Problem to solve
Make an exact copy of the lines from the one containing "Všechny kontakty (151, 2256)" through the end of the material, including both ends but no pictures.

Available data

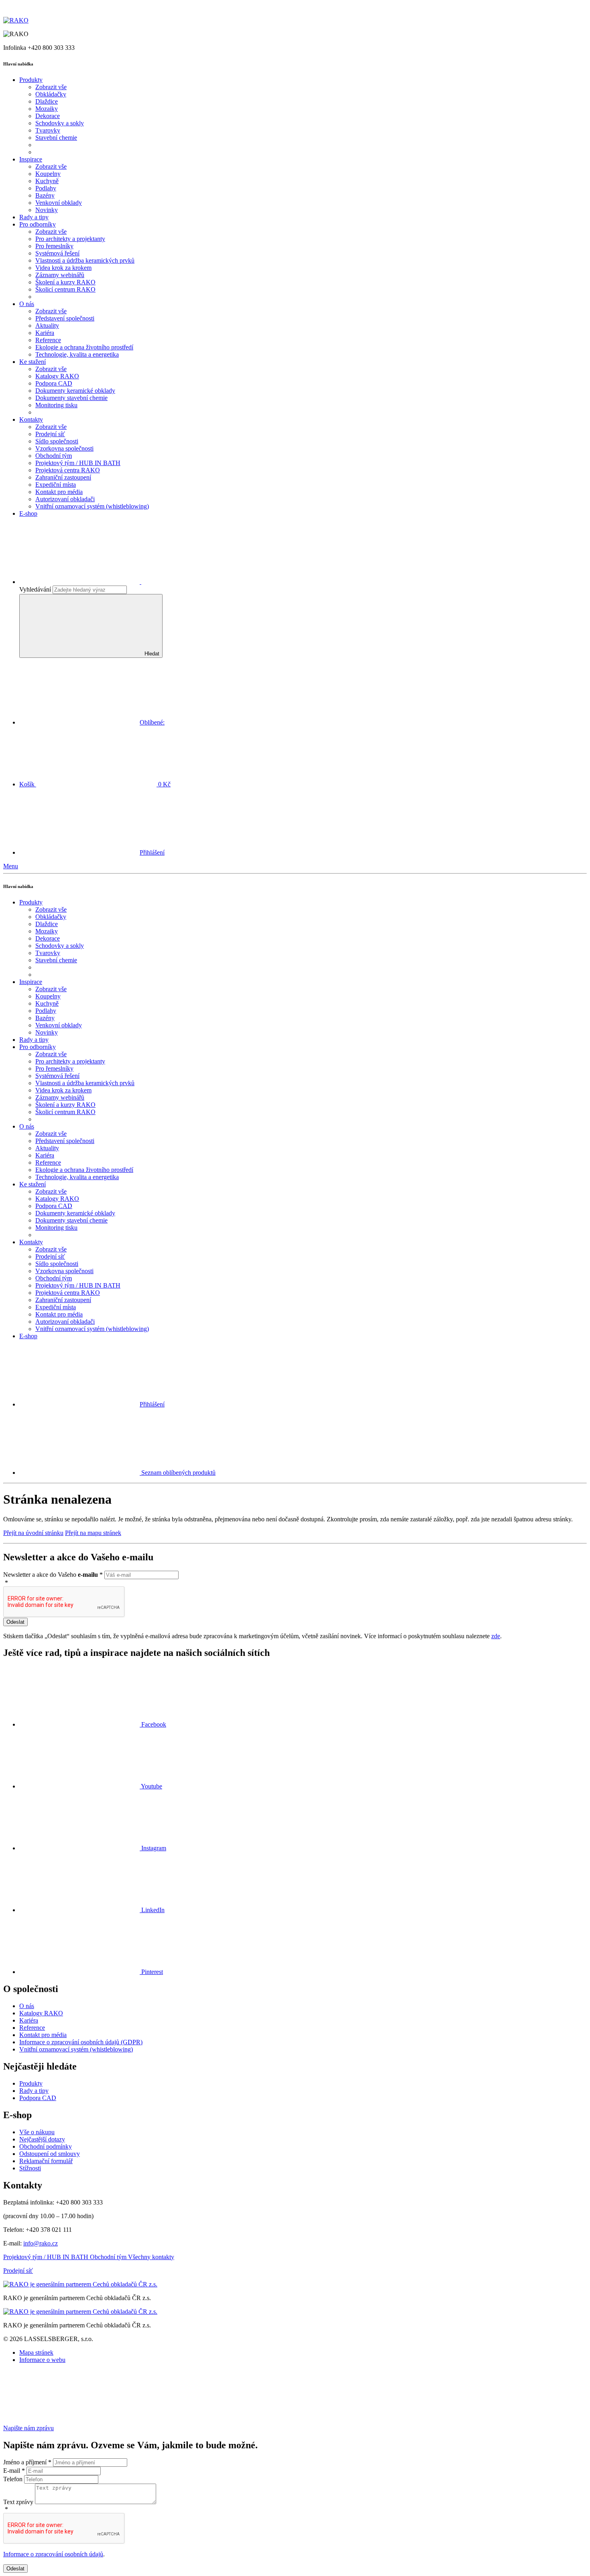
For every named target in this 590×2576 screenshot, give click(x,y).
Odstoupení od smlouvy (49, 2153)
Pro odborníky (37, 224)
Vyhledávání (35, 589)
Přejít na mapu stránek (93, 1532)
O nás (26, 303)
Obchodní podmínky (45, 2146)
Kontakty (31, 419)
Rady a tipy (34, 217)
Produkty (31, 2083)
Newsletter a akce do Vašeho (53, 1574)
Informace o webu (42, 2359)
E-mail (14, 2470)
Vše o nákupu (37, 2132)
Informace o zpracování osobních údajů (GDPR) (80, 2042)
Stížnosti (30, 2168)
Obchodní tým (109, 2256)
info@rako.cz (40, 2243)
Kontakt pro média (43, 2034)
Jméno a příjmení (27, 2462)
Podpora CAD (37, 2097)
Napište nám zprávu (28, 2428)
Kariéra (28, 2020)
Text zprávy (19, 2501)
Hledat (151, 654)
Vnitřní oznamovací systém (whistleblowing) (76, 2049)
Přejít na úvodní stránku (33, 1532)
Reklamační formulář (46, 2161)
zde (495, 1636)
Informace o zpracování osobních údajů (53, 2554)
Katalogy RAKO (41, 2013)
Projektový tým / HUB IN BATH (46, 2256)
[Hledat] (140, 581)
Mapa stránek (36, 2352)
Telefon (13, 2479)
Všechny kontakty (151, 2256)
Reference (32, 2027)
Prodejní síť (18, 2270)
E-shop (28, 513)
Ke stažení (32, 361)
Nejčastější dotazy (42, 2139)
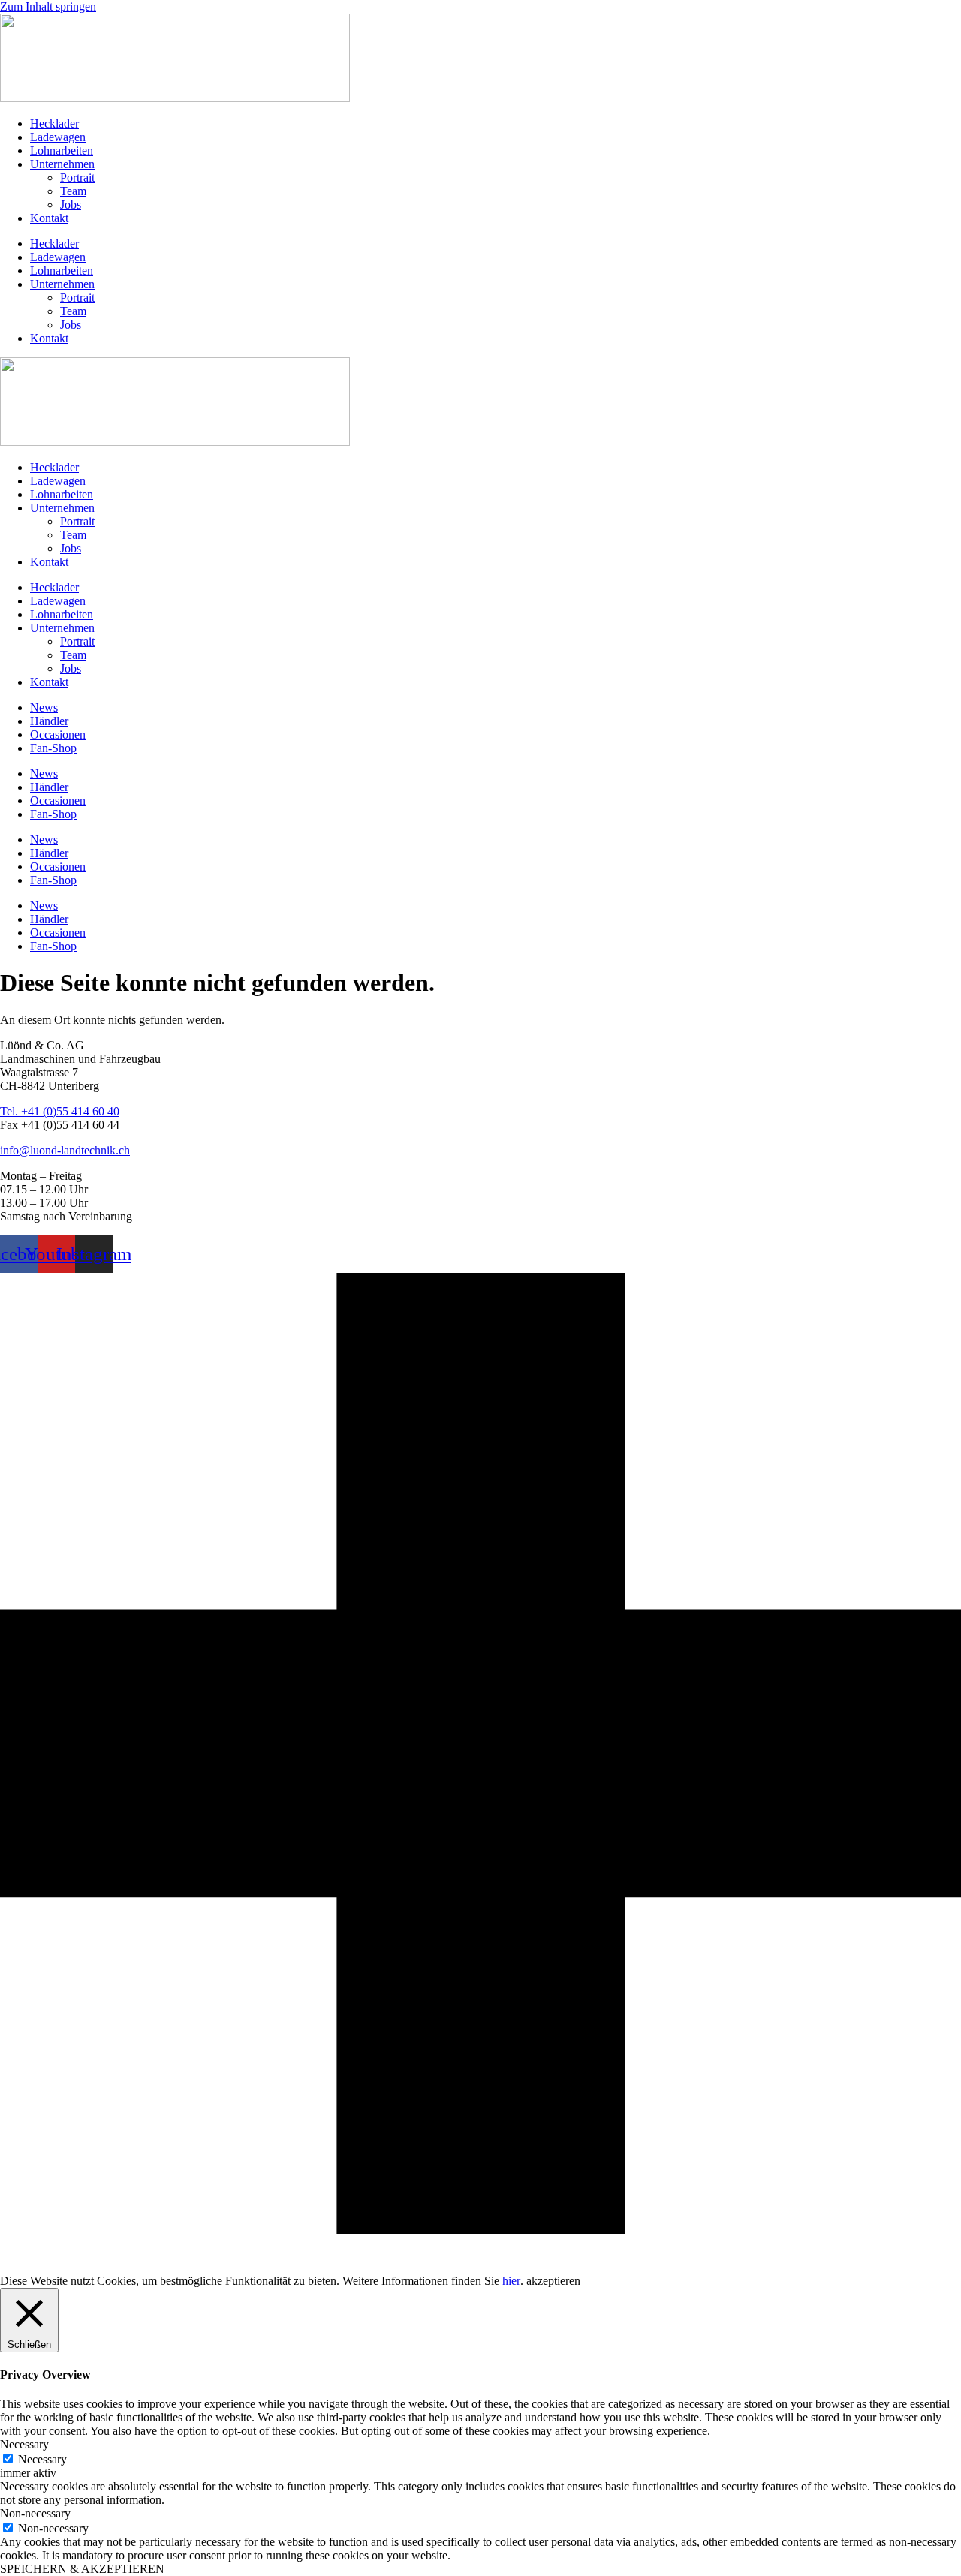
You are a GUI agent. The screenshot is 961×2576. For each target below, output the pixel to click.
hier (511, 2280)
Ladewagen (58, 137)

Written answer
Všechny kontakty (151, 2256)
Reference (32, 2027)
Prodejní síť (18, 2270)
E-shop (28, 513)
Ke stažení (32, 361)
Nejčastější dotazy (42, 2139)
You are a GUI agent. The screenshot is 961×2576. For each target below, output the pixel to click.
hier (511, 2280)
Ladewagen (58, 137)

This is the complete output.